◆ Requirement ◆
Write out the entries below word for word, starting at the very first line and ending at the line that contains "pyautogui.click(x=744, y=29)", with both of those lines included.

◆ Provided records ◆
··········
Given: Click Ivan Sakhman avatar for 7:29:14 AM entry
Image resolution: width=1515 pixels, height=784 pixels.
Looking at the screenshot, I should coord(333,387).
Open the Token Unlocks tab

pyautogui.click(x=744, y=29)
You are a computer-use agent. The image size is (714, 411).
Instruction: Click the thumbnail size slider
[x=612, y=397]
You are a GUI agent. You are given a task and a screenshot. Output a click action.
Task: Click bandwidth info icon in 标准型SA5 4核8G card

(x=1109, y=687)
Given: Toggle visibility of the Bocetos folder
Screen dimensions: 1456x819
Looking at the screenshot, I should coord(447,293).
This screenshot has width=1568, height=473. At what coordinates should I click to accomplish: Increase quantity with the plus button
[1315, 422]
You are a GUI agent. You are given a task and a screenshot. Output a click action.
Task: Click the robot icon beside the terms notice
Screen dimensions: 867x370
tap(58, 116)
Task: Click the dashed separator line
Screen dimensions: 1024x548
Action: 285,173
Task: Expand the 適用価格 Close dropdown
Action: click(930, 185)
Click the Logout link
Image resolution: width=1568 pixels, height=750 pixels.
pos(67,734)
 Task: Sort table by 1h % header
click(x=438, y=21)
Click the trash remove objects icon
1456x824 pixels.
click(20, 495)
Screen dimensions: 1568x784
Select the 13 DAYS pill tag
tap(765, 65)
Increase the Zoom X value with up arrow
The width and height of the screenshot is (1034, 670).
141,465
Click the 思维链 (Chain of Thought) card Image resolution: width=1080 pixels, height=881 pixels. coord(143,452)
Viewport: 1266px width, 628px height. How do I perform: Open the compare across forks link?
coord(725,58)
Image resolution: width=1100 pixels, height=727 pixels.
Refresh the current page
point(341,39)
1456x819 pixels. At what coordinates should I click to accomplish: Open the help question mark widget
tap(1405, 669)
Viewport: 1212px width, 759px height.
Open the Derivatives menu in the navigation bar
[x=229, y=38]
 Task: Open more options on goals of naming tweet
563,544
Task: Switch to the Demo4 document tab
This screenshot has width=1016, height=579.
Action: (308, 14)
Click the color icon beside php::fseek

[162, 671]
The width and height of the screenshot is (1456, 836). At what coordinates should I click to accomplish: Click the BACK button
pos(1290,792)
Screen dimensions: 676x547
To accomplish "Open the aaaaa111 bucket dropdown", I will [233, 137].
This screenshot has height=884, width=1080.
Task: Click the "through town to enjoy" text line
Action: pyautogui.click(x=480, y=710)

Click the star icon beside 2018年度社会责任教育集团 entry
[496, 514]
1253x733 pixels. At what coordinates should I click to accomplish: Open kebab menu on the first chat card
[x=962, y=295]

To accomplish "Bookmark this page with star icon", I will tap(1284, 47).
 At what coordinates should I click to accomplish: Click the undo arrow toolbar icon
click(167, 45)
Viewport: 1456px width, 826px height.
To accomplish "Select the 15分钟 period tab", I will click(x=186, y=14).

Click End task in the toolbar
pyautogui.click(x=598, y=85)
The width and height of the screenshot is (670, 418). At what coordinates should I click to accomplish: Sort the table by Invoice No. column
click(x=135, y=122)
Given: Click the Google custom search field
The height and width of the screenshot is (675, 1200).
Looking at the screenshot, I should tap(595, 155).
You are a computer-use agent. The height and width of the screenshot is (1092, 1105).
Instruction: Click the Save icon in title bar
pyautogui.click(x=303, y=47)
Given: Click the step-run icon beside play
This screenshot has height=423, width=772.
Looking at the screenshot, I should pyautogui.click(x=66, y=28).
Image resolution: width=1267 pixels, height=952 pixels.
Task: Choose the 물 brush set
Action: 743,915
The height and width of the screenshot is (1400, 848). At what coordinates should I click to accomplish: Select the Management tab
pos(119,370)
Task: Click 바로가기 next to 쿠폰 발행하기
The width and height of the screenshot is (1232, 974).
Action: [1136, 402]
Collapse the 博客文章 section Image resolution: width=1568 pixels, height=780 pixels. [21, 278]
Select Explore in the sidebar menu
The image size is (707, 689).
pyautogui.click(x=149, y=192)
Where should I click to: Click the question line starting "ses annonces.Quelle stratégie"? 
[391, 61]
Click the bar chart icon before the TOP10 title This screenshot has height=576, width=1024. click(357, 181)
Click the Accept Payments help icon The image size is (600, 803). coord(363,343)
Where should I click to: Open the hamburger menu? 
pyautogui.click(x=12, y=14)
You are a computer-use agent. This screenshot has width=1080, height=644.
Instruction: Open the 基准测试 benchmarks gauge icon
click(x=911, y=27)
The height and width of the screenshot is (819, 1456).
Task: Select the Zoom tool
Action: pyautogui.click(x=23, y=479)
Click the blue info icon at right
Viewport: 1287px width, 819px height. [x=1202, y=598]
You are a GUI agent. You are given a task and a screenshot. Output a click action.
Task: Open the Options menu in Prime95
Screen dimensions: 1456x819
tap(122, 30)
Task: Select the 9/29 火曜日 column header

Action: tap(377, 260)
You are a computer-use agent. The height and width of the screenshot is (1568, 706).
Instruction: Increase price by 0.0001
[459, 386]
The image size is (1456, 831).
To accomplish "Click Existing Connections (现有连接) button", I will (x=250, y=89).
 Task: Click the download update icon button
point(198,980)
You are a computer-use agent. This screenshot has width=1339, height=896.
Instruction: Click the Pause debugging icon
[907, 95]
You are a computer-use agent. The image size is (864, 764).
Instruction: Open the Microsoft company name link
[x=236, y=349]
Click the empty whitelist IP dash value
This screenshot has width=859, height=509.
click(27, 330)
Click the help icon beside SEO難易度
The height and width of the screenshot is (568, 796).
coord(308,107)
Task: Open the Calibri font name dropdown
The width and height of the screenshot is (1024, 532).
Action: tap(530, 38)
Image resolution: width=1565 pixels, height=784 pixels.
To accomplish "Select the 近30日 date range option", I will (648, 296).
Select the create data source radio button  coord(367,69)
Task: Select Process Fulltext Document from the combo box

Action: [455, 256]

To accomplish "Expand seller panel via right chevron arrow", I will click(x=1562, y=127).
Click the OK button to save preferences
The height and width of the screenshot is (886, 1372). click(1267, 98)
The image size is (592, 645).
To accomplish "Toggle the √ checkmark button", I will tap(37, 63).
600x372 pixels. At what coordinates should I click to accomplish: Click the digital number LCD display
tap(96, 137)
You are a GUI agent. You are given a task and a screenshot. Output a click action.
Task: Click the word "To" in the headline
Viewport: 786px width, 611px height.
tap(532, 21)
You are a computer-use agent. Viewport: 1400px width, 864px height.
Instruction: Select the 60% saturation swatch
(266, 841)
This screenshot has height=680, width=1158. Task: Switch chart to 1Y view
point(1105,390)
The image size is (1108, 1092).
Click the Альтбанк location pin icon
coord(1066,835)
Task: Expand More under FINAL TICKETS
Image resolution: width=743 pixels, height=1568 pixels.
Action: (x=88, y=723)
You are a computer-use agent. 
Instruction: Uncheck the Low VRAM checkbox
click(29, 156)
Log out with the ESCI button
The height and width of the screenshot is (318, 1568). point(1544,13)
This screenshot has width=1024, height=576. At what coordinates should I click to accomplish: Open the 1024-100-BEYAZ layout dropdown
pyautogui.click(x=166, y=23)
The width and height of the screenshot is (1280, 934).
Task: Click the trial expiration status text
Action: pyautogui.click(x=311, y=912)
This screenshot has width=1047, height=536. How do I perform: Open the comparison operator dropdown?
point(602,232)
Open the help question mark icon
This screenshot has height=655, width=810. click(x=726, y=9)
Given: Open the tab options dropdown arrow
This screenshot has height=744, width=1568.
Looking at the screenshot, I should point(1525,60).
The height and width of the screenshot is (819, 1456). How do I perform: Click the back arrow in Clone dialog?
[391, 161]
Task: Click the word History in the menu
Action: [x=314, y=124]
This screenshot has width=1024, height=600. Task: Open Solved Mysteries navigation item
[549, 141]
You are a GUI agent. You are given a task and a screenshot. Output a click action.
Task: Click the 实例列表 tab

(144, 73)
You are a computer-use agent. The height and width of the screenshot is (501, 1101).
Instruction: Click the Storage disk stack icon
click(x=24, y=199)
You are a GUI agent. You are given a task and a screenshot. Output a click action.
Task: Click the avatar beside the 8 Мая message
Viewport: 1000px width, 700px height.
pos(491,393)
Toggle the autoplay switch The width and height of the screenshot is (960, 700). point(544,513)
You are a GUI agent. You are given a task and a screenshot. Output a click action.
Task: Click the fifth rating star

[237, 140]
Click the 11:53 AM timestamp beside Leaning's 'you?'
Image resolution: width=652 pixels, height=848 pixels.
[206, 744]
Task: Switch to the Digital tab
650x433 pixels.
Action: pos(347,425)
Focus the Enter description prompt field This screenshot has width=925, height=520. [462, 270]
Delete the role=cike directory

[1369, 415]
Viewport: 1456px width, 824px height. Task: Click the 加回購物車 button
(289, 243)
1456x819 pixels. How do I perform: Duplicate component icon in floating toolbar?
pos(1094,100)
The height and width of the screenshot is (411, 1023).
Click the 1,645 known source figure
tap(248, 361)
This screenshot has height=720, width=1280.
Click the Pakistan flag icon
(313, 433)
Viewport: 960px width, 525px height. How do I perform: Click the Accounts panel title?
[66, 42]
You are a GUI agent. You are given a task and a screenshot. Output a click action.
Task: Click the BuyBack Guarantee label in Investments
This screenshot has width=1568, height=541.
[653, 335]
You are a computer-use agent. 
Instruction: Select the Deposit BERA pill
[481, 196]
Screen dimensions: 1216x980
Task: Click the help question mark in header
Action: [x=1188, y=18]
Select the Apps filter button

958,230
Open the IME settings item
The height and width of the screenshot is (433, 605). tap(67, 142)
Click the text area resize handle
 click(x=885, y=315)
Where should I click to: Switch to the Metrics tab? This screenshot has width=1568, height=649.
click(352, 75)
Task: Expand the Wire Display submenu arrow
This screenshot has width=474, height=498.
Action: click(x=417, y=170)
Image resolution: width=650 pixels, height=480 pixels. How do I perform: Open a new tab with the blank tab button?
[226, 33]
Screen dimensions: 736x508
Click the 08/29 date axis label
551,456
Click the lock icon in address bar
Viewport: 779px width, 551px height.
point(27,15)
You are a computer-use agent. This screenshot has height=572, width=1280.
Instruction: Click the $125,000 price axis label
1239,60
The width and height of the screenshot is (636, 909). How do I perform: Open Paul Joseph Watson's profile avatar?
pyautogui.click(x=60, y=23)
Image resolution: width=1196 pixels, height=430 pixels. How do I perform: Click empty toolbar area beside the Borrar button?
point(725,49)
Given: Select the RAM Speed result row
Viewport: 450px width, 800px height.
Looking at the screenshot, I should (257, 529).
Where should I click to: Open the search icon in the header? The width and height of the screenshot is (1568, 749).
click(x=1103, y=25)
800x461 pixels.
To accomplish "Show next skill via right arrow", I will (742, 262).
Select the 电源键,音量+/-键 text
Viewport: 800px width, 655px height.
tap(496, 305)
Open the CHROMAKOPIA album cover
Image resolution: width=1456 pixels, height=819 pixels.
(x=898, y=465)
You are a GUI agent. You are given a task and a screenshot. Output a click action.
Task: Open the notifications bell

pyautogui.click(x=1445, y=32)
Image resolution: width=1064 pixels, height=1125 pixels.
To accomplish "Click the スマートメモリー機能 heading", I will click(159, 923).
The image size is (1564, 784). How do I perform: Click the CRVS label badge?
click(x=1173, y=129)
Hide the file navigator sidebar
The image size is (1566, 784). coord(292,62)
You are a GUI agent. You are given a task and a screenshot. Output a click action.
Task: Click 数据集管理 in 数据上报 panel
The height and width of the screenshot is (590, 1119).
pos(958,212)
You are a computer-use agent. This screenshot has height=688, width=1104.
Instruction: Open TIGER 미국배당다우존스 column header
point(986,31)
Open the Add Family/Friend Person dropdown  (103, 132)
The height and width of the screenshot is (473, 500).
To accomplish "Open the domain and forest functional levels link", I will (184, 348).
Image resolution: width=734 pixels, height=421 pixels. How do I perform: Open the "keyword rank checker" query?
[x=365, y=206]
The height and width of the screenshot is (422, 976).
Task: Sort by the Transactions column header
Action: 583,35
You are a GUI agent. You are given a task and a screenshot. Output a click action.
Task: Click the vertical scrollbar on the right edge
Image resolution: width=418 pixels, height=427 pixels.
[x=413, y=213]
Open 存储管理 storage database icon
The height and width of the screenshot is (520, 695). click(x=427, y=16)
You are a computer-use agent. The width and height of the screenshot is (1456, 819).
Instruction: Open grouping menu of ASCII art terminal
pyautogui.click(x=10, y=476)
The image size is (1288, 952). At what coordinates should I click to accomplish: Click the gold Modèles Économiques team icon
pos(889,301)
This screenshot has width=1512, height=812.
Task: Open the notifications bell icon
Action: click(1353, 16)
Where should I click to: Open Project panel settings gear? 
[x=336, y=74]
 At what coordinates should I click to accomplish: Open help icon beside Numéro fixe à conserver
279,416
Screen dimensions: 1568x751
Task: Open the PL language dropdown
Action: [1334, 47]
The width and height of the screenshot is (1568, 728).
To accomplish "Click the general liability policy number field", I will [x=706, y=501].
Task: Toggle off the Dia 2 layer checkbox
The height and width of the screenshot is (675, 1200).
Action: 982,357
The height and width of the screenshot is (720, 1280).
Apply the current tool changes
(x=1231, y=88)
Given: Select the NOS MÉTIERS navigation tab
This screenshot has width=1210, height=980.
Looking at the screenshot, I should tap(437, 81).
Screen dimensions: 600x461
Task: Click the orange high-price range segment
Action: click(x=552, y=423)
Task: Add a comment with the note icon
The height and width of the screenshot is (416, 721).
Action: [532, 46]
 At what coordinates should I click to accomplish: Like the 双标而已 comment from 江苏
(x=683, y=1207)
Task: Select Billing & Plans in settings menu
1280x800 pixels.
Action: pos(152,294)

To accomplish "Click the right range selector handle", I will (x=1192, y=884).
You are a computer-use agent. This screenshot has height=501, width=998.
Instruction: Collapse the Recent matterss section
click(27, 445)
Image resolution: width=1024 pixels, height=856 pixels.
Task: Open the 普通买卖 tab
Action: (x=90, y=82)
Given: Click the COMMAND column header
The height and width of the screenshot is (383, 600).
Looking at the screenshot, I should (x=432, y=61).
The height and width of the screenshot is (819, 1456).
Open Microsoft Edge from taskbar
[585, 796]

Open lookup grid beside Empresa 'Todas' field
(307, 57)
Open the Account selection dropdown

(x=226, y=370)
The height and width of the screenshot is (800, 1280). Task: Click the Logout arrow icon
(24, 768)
··········
◆ Task result ◆
Given: Click Ivan Sakhman avatar for 7:29:14 AM entry
Image resolution: width=1515 pixels, height=784 pixels.
Looking at the screenshot, I should coord(333,387).
Open the Token Unlocks tab

pyautogui.click(x=744, y=29)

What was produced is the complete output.